__YOUR OBJECTIVE__
Change "particular" to "specific" in the material between the lines holding "Find the location" and "This screenshot has width=555, height=844.", inclusive, and reproduce those lines with nothing else altered. Leave the pictures out of your answer.

__RECORDS FOR THE TASK__

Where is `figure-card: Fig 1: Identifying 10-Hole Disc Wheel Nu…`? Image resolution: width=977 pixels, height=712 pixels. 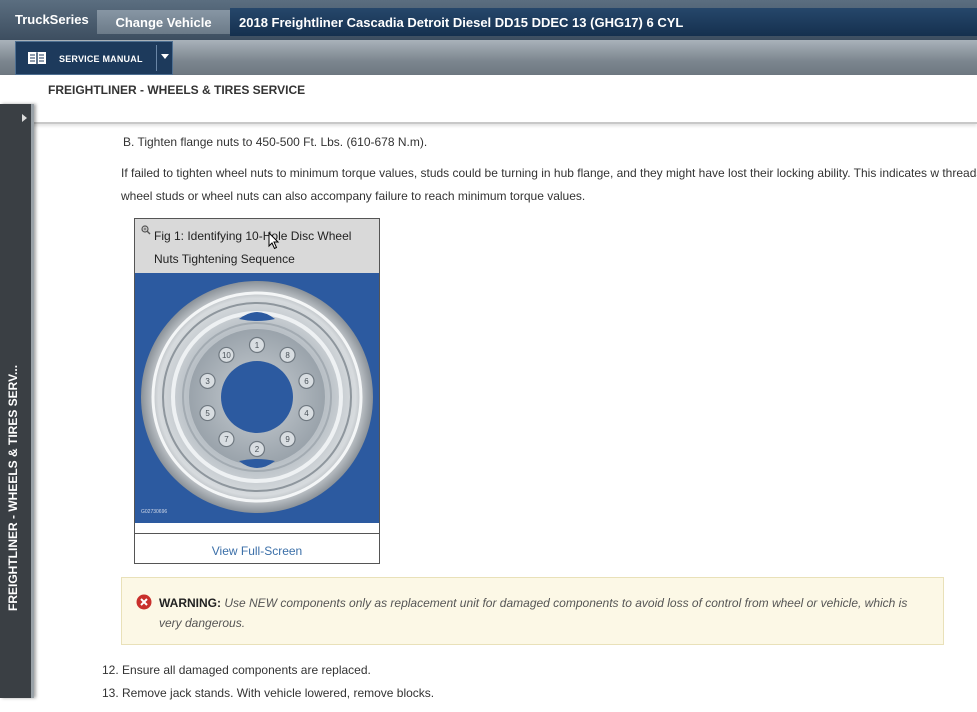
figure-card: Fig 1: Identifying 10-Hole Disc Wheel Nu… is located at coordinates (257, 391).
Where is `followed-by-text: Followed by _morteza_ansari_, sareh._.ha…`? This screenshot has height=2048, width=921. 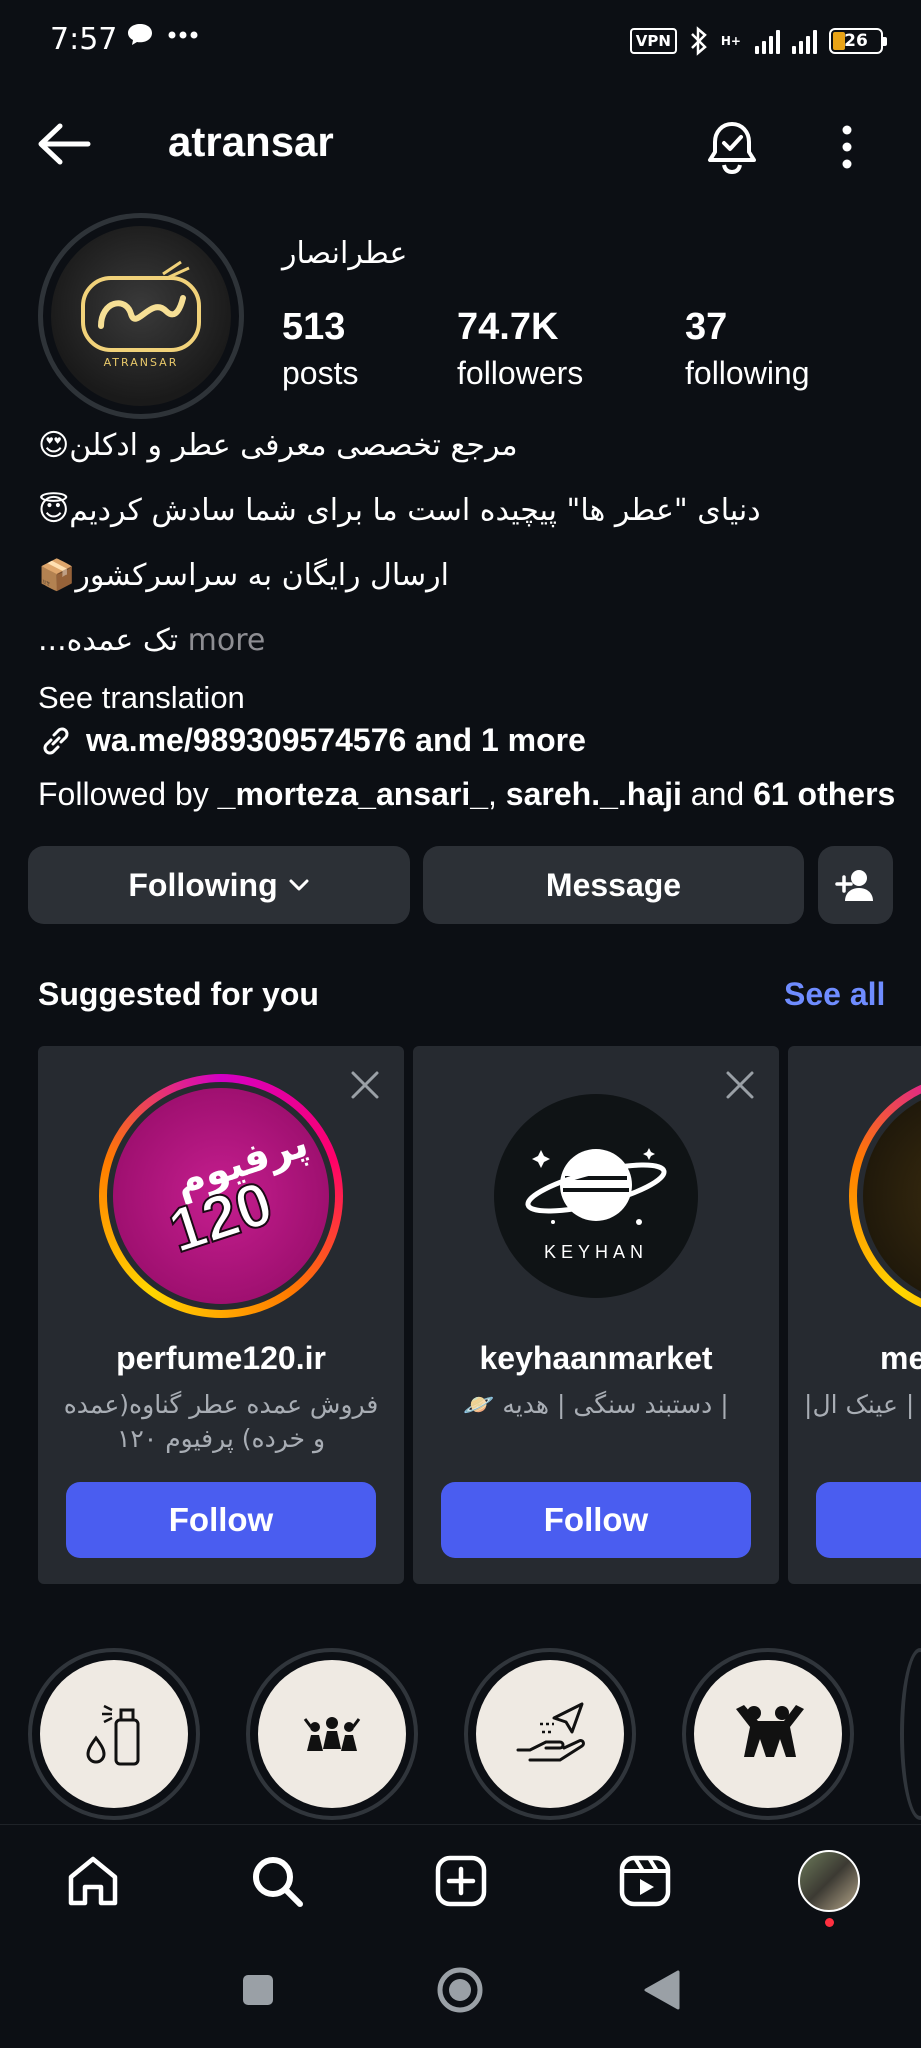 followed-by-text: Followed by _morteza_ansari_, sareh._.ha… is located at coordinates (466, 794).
---
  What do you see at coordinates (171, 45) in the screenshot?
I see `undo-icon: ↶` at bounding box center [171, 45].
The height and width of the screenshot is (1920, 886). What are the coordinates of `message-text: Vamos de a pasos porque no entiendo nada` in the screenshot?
---
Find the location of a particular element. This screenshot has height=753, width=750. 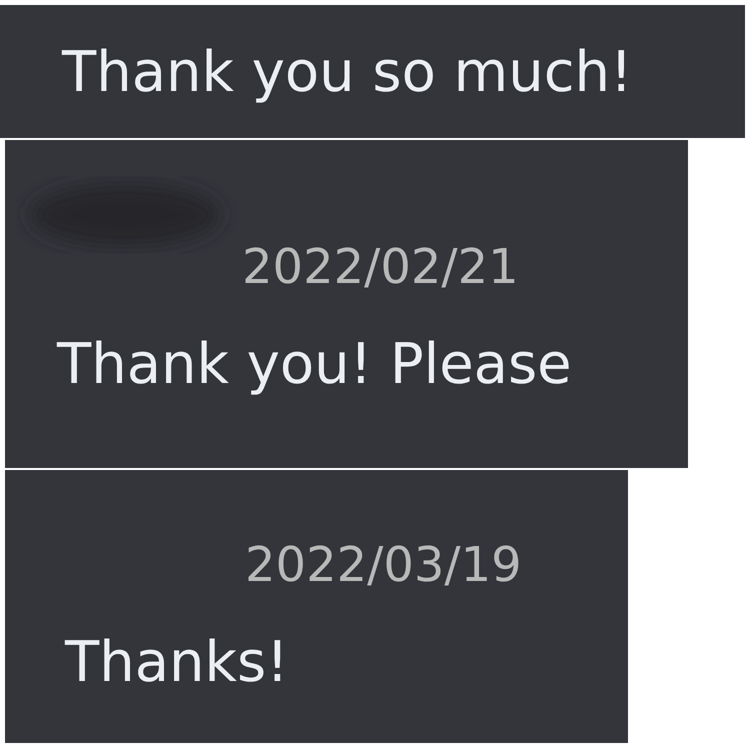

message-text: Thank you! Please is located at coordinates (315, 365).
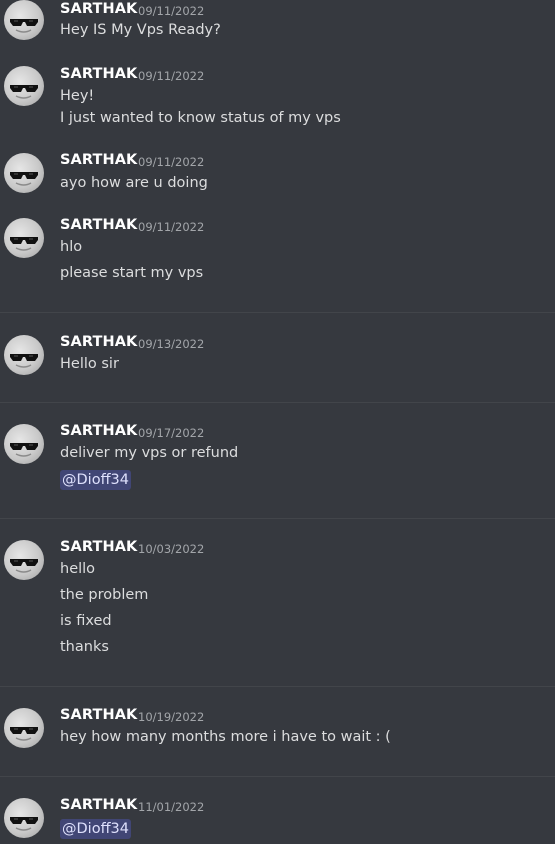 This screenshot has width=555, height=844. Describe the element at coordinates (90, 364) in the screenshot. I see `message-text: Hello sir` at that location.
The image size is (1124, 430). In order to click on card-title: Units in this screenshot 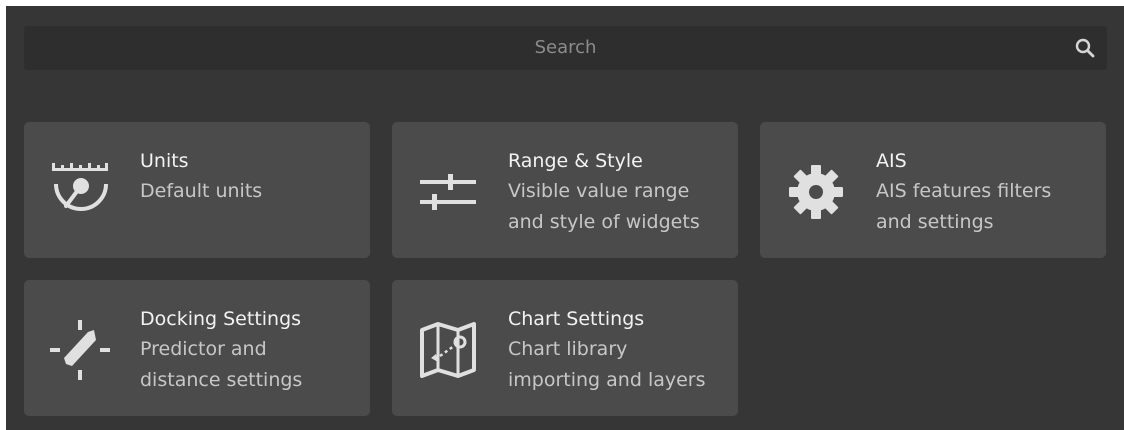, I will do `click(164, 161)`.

__EXERCISE RESPONSE__
Find the location of a specific element. This screenshot has height=753, width=750. 

message-text: Thank you! Please is located at coordinates (315, 365).
 This screenshot has width=555, height=844. Describe the element at coordinates (90, 364) in the screenshot. I see `message-text: Hello sir` at that location.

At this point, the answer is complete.